Install took be about 2.5hrs, mostly because I'm not that great with a soldering iron, and I had to build another harness (I sold my old one with the last v60 kit). Good thing is my new harness is a lot cleaner than the old one.


----------



## Raffi (May 18, 2002)

Cool, how much did it cost?


----------



## Kaz (Dec 21, 2001)

Raffi said:


> Cool, how much did it cost?


$150 off eBay.


----------



## Raffi (May 18, 2002)

Kaz said:


> $150 off eBay.


 Cool, definitely cheaper than BT and a good alternative. :thumbup:


----------



## Kaz (Dec 21, 2001)

Raffi said:


> Cool, definitely cheaper than BT and a good alternative. :thumbup:


I've been in communication with the person in the other thread who sells a steering wheel integration kit with the Nokia BT kit, and he's planning on looking into getting this SE kit to work with that also. That would be even better.


----------



## Pete Teoh (Jan 27, 2002)

Kaz, did you ever get the steering wheel controls to integrate?


----------



## Kaz (Dec 21, 2001)

Pete Teoh said:


> Kaz, did you ever get the steering wheel controls to integrate?

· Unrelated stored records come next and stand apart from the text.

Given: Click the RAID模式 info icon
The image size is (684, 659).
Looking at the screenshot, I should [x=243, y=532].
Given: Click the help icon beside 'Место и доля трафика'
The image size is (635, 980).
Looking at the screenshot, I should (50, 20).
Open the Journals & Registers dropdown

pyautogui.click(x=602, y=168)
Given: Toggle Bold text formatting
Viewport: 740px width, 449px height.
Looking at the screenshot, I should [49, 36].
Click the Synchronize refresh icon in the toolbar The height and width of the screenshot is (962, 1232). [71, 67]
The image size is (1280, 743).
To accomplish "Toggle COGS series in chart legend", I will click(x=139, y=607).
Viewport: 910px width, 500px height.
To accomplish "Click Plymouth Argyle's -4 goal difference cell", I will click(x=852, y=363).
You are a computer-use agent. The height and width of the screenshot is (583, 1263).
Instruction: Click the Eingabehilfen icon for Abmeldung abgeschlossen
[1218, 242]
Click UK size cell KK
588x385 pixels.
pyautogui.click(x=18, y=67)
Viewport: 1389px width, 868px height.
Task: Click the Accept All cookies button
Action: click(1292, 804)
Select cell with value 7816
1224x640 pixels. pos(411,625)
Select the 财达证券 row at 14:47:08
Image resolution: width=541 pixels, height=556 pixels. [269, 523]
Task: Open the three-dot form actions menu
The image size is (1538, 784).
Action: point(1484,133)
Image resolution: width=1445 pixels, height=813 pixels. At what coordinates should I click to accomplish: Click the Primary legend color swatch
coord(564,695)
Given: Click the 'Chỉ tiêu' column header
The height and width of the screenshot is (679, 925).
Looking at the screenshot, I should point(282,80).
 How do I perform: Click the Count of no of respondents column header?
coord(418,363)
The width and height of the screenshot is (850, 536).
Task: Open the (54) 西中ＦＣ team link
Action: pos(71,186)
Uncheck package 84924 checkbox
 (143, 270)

Almost forgot about this...

Randy from eiskits.com actually told me that he got his setup working with the HCB-30, and it looks like he's now selling the kit. The only problem I have is that his kit requires you to mount the stuff in the back of the car, and that's something I may want to avoid. I'll e-mail him about that for myself, but other than that, it looks like it's now available.


----------



## Pete Teoh (Jan 27, 2002)

Cool. I might have to spring for that and the HCB-30. Looks like a pretty good alternative to the BMW BT Kit which may never be available for my car. Thanks for the info. :thumbup:


----------